A murder and serial rapist who was due to be euthanised on Sunday in Belgium after pleading to end his “unbearable suffering” in prison will not be allowed to die.
Doctors decided to stop the process for reasons that have not been disclosed, leaving 51-year-old Frank Van den Bleeken to serve out his life sentence.
He had been granted the right to die under Belgium’s liberal euthanasia laws in September after claiming that he could not face a lifetime in jail and would never be able to overcome his violent sexual impulses.
The Belgian Justice Minister, Koen Geens, had confirmed last week that Van den Bleeken was to receive the lethal injection on 11 January but it has now been called off.
A statement from the justice ministry said medical confidentiality prevented doctors from disclosing why they had decided to stop the process but said the ruling did not mean that prisoners could no longer request euthanasia.
Belgium is one of three European countries that allows assisted dying for terminally ill people as well as those whose physical or mental suffering is deemed “unbearable” by the Federal Euthanasia Commission.
Van den Bleeken's case is the first involving a prisoner since the assisted dying law was introduced 12 years ago.
He will instead be assessed at a newly opened psychiatric centre in Ghent and potentially then transferred to a centre in the neighbouring Netherlands dealing with long-term prisoners, the ministry said.
The prisoner has previously complained of a lack of therapy provided for his condition during his 30-year internment in Belgium.
He argued he had no prospect of release since he could not overcome his violent sexual impulses and wanted to die in order to end his mental anguish.
“I'm in my cell 24 hours a day.
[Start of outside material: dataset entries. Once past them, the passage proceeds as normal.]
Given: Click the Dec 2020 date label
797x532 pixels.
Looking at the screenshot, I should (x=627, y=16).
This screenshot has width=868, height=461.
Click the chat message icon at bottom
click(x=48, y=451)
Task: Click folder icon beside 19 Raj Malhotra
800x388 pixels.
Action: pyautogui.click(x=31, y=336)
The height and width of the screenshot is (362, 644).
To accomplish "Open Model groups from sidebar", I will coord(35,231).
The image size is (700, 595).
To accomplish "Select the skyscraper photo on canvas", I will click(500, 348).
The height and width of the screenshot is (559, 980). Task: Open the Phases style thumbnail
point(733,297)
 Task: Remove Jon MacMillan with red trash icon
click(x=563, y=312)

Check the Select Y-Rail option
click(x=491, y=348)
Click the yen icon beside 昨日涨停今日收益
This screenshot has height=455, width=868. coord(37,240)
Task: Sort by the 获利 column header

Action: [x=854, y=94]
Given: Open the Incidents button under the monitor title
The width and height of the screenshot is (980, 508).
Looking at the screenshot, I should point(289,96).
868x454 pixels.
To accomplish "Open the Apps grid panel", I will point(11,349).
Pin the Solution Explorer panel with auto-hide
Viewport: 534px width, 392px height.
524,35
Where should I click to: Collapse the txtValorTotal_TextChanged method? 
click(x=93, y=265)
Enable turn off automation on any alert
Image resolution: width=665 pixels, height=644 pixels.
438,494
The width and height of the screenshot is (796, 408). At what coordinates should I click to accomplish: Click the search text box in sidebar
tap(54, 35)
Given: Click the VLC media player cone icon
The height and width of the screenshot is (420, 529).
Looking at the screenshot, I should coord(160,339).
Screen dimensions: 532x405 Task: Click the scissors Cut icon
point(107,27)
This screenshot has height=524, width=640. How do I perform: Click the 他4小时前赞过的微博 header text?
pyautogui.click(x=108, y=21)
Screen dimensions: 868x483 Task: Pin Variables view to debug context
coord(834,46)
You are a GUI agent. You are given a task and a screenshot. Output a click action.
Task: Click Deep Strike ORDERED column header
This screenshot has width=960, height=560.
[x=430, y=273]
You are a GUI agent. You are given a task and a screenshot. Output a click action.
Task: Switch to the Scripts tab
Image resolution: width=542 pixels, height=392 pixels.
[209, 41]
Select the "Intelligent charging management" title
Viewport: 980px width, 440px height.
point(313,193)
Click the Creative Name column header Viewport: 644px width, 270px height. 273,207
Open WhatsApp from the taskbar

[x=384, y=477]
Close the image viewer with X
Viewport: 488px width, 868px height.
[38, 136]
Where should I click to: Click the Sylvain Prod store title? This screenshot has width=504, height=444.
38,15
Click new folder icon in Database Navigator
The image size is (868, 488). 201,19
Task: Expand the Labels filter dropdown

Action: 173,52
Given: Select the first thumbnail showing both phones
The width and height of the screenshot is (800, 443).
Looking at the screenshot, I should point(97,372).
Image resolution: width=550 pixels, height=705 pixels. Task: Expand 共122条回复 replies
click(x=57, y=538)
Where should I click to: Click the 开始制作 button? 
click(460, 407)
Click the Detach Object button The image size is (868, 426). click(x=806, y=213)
That's my life. I don't feel human here. What do I have to do? Do I have to sit here and waste away? What's the point in that?” Van den Bleeken said in a television interview aired in 2013, the BBC reported.
Belgium has attracted international attention over several recent euthanasia cases, including that of deaf twins who were in the process of losing their sight and of a transgender person left in torment by an unsuccessful sex change operation.
In February, it became the first country to allow limited euthanasia for terminally ill children at any age, drawing criticism from some religious groups.